I find myself on a pendulum, swinging from cultural hypersensitivity to rebellious thoughts of complete insensitivity. Cultural sensitivity mandates that Rebekah and I wear skirts; skirts that cover our knees when sitting and reinforced with a half slip. It shapes our conversations as we respond to a variety of greetings with awareness to the age of the person we are speaking to. It requires we appreciate and taste a variety of unpalatable foods/drinks offered to us. It challenges us to carefully consider the words we use when speaking: trousers, not pants, joking, not silly; we are girls, not ladies or young women (because to be a woman and to not be married means you are a prostitute). Are we always culturally sensitive? No. Do we make mistakes? Yes. Do we try our hardest? Yes.

Cultural hypersensitivity is being afraid to wear trousers to sleep in, making sure there is always a skirt or piece of fabric by the door in case someone knocks. It is being afraid to speak up for myself for fear of offending someone (who may in fact be doing the wrong thing on a moral level). I see hypersensitivity in visiting mission teams; a team member who is allergic to eggs doesn’t speak up for fear of offending and goes without eating breakfast for 10 days.

Cultural insensitivity is wearing trousers when we have to trek up and down mountains carrying backpacks loaded with the food we want to eat while in the village. It is easier to hike in pants, but insensitive. It is not taking the time to assume the proper respectful posture and tone of voice when an elderly person stops me to greet. Regardless of where I need to be or what I am carrying I must stop and greet. Cultural insensitivity is deciding that today, I don’t want to be put on display merely because I am “color white” and not taking the position of “prestige” offered to me. It is deciding that just because they always do something one way, it is ok if I do it differently.

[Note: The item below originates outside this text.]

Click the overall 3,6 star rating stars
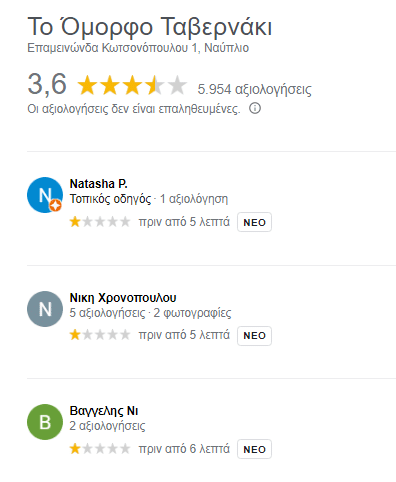Image resolution: width=396 pixels, height=482 pixels. (132, 85)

But is it insensitive to do things differently or not play according to the expectations of others? I like French fries with the skin on… or here it is called chips. However, if I make chips without peeling the potatoes it is almost abusive. No I am not being facetious. If I go to church, I don’t want to take the seat of the bishop on stage so they can make me “feel welcome”; I want to sit in a pew like a regular person and enjoy the service without being on stage for display. Why would a person refuse a position of honor? Gasp, shock, chagrin.

So the inner struggle remains. The balancing act between being culturally sensitive, not compromising on moral or ethical issues, and not becoming enveloped in fear of making a mistake is still being refined.